4.1.6.1.4. Wallet Comparison¶
Except for JBOK, wallet types are serve different, but relevant, use cases. A run-down of how different types can be used is below:
Hot |
Cold |
|
|---|---|---|
JBOK |
Back-up difficult, |
Largely outdated. |
HD |
Good for casual-use |
Highly secure but |
4.1.6.2. Token Supply¶
Bitcoin’s token supply is fixed and regulated. There will only ever be 21 million bitcoin with the last bitcoin being created around 2140. Satoshi Nakamoto intentionally create this ‘coded inflation’ to simulate real-world inflation.
Bitcoin, the token, is generated through block rewards in the coinbase transaction. The token reward that is assumed valid is actually the source of Bitcoin inflation and all Bitcoin that ever existed was created in a coinbase block reward. This makes the block reward serve an elegant double-purpose, both to incentivize the miner and act as a source of new Bitcoin.
Block rewards are dictated by software and, as we reach 21 million BTC created, halve every 210,000 blocks. The block reward was initially over 50 BTC but as of 2022 is just 6.25 BTC. Satoshi’s idea was that as time passed transaction fees would make up for the lost block rewards.
While block rewards offer a source of inflation, errors on the side of users or intentional acts by malicious ones offer a source of deflation. Known as burning, this is when bitcoin tokens are lost and take tokens out of circulation. This happens every day and while bitcoin inflation is fixed this sort of accidental deflation is not meaning that in the very long-term the amount of circulating Bitcoin is likely to fall. Already, an estimated 10% of create Bitcoins is presumed lost or unrecoverable.
4.1.6.3. Limitations & Bitcoin’s Future¶
Bitcoin was the project that introduced the world to Blockchain. Being the first has its pros, namely recognition and first-mover advantage, but it comes at the drawback of being antiquated. Bitcoin’s creator disappeared in the early 2010s and without a central leader major changes to Bitcoin look unlikely. This means that Bitcoin is destined to remain the steam-powered ocean-liner of the blockchain world. This is most evident in its lack of scalability, can process 3-4 transactions per second, inefficient consensus algorithm, PoW has been criticized for being very energetically inefficient, and limited functionality, Script is limited to transaction verification.

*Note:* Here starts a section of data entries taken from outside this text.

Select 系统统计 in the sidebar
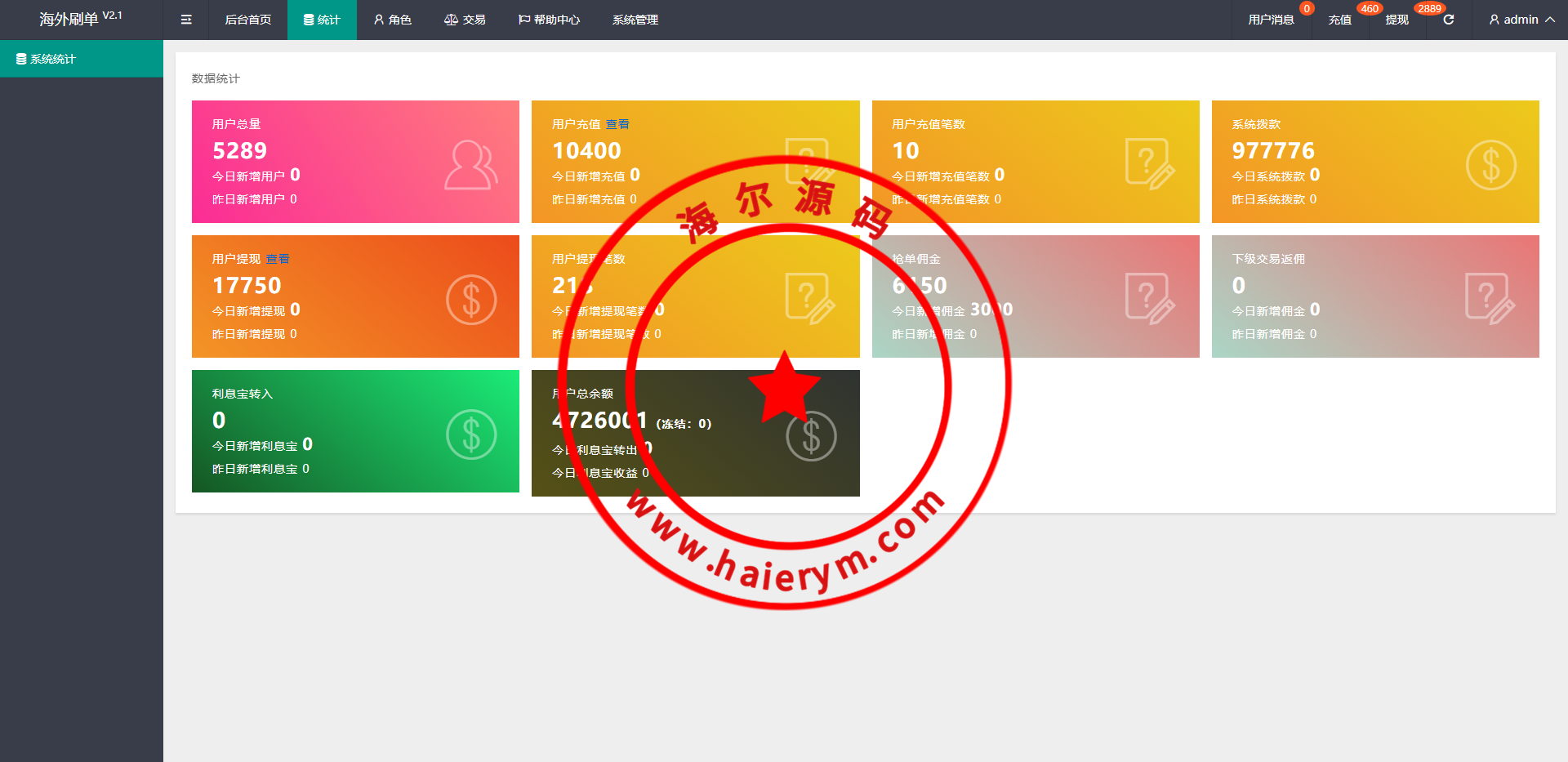 click(x=52, y=59)
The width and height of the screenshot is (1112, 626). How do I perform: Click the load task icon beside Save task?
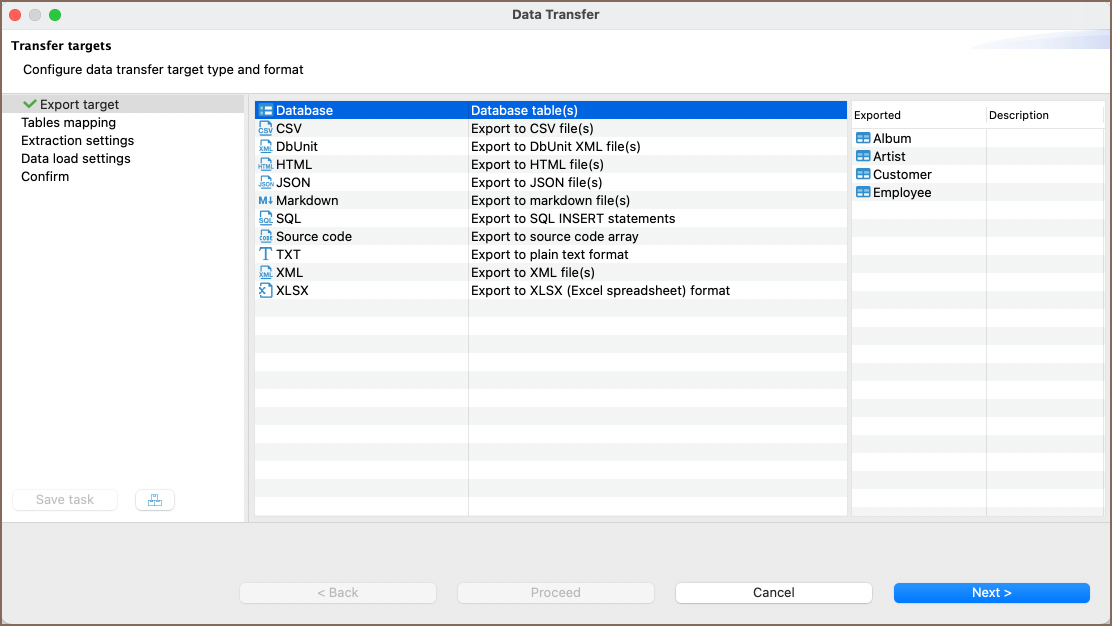[x=155, y=500]
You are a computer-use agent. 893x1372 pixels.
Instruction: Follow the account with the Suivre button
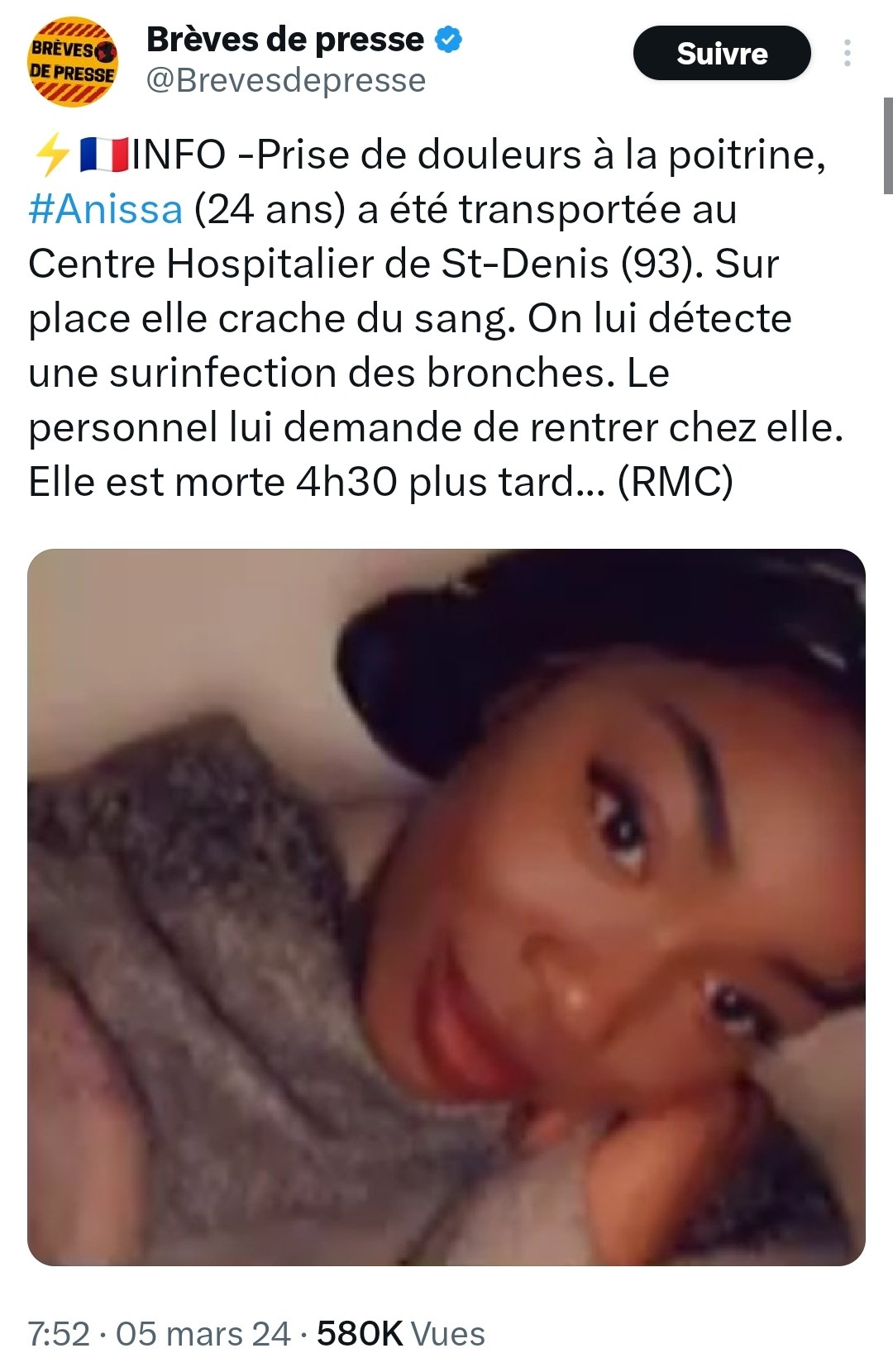pyautogui.click(x=722, y=53)
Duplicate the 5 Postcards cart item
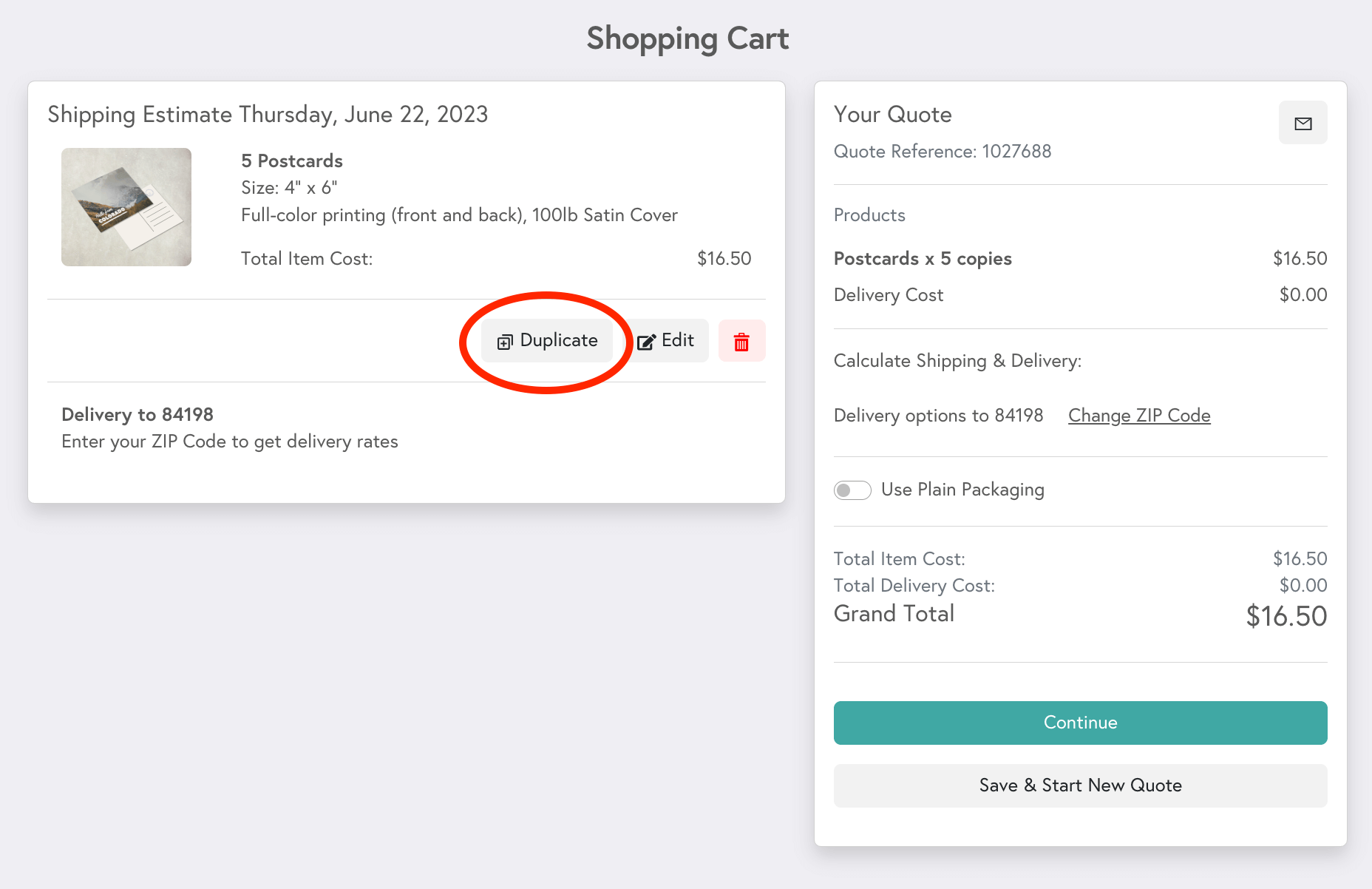The width and height of the screenshot is (1372, 889). coord(547,341)
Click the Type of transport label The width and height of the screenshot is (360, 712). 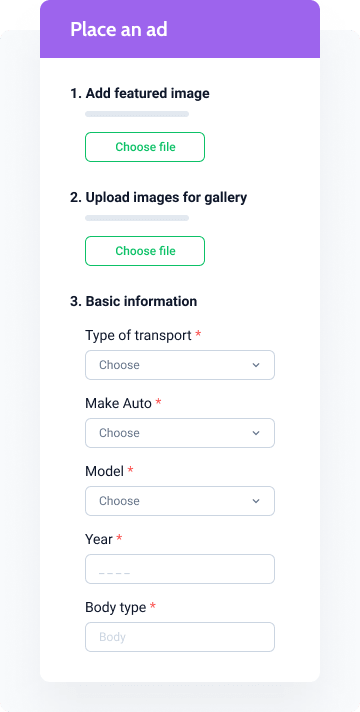[x=138, y=336]
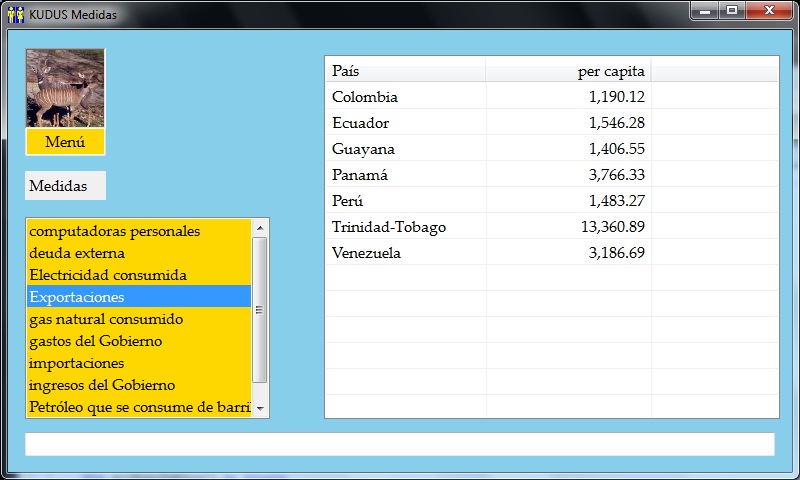Select 'gastos del Gobierno' measure
Image resolution: width=800 pixels, height=480 pixels.
96,341
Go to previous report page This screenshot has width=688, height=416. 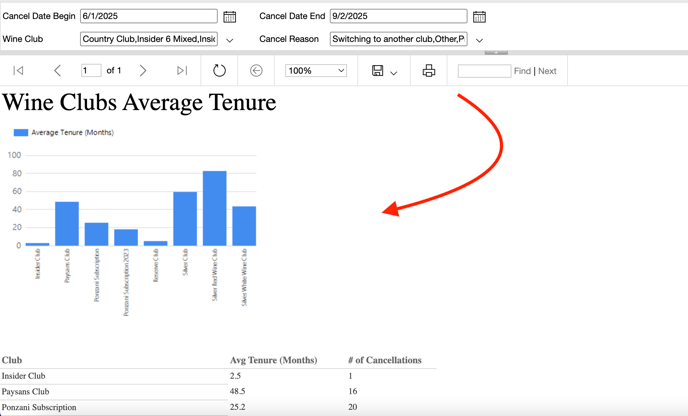pyautogui.click(x=57, y=71)
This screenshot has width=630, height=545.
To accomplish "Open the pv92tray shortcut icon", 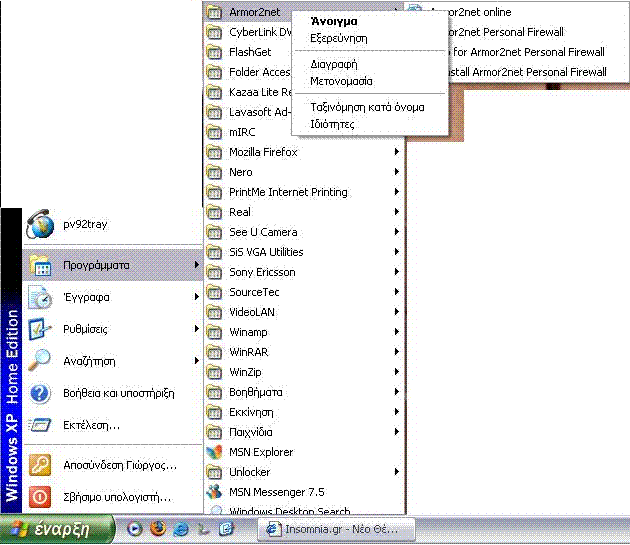I will pos(41,226).
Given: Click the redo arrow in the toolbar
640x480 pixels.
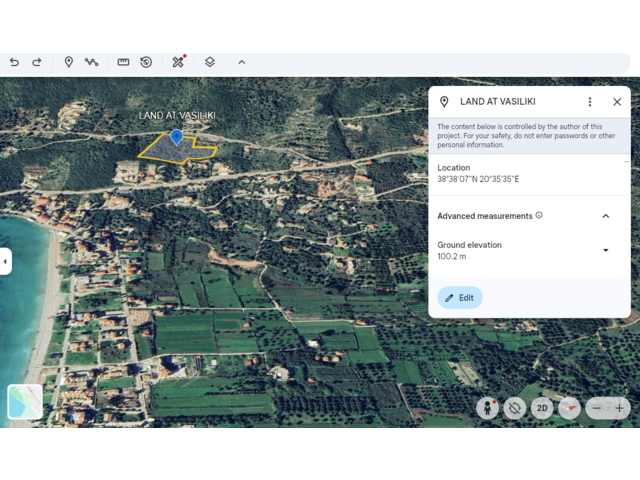Looking at the screenshot, I should pyautogui.click(x=37, y=62).
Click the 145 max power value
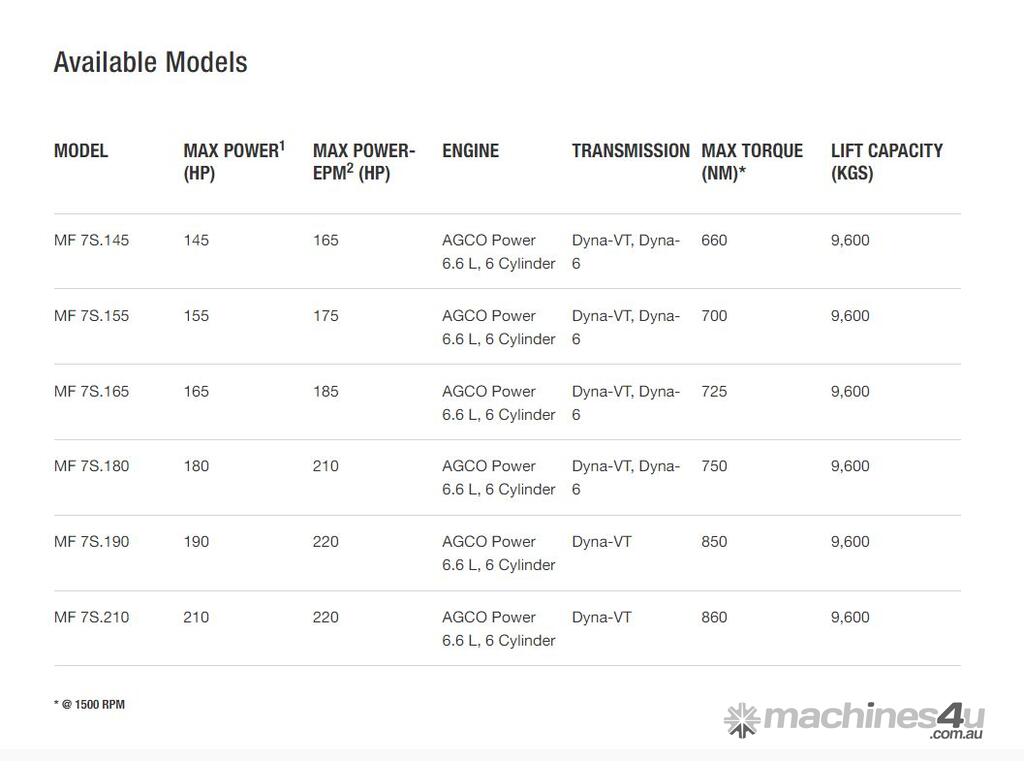 pyautogui.click(x=196, y=240)
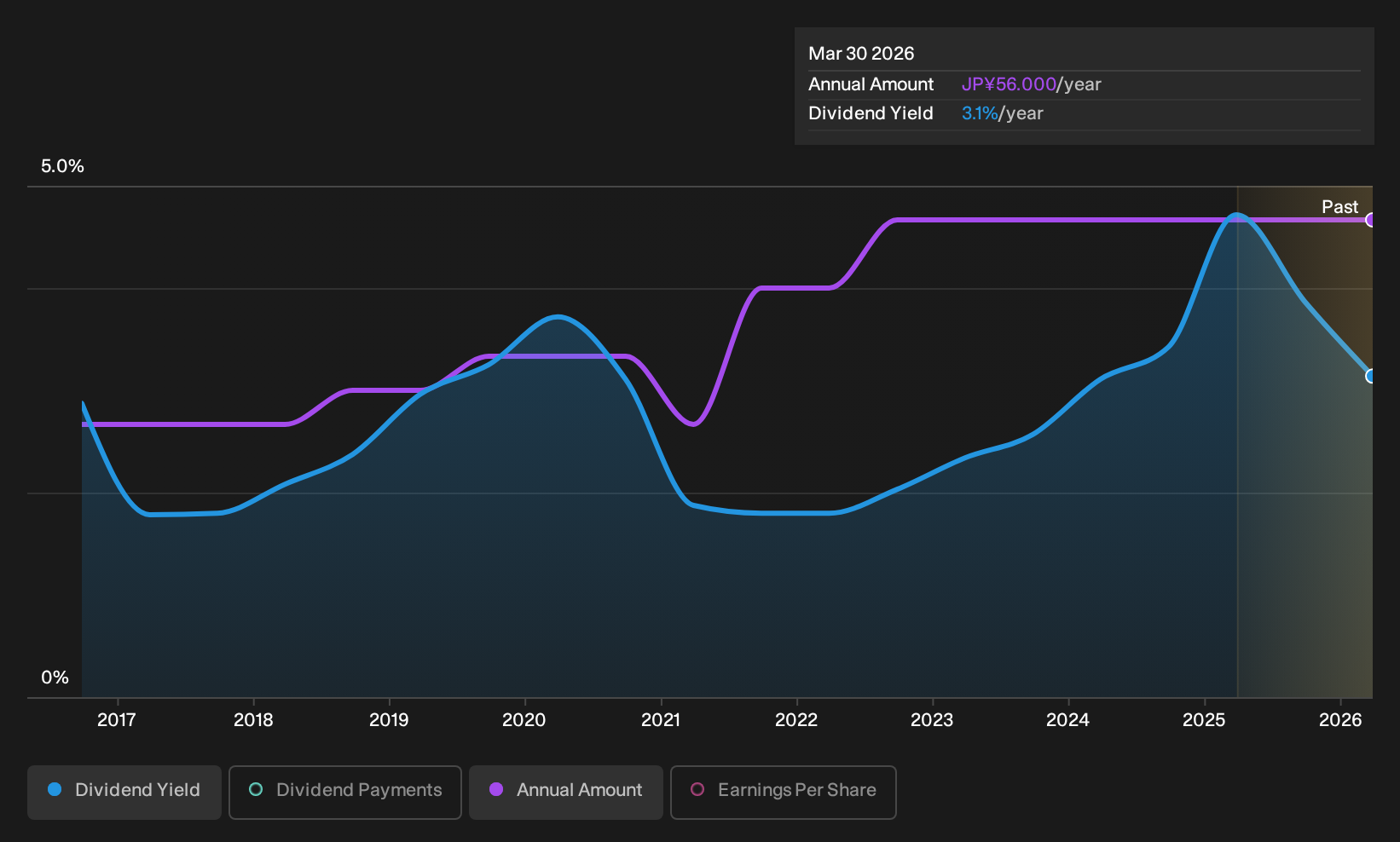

Bitcoin’s drawbacks have lead to the creation of a large number of competitor projects like Ethereum, Cardano or Litecoin. Many of these competitors have active development teams supporting them so their technological advantage over Bitcoin will only grow.
But not all hope is lost for Bitcoin. While the core project will most likely never change in any large meaningful way there is a community of developers trying to build on top of Bitcoin. The most notable is Layer 2 with projects such as the Lightning Network or the Liquid Network. These projects significantly increase Bitcoin’s scalability and reduce its dependence on PoW. We also must not forget that as of 2022 Bitcoin is still the largest, by market valuation, blockchain project and the most recognizable. For many Bitcoin and blockchain are synonymous. As of 2022, Bitcoin has also been adopted by governments such as El Salvador and Tonga with other countries, like Bulgaria, owning significant amounts of Bitcoin. This all has bolstered a group of people who believe Bitcoin is the ultimate blockchain solution called Bitcoin Maximalists.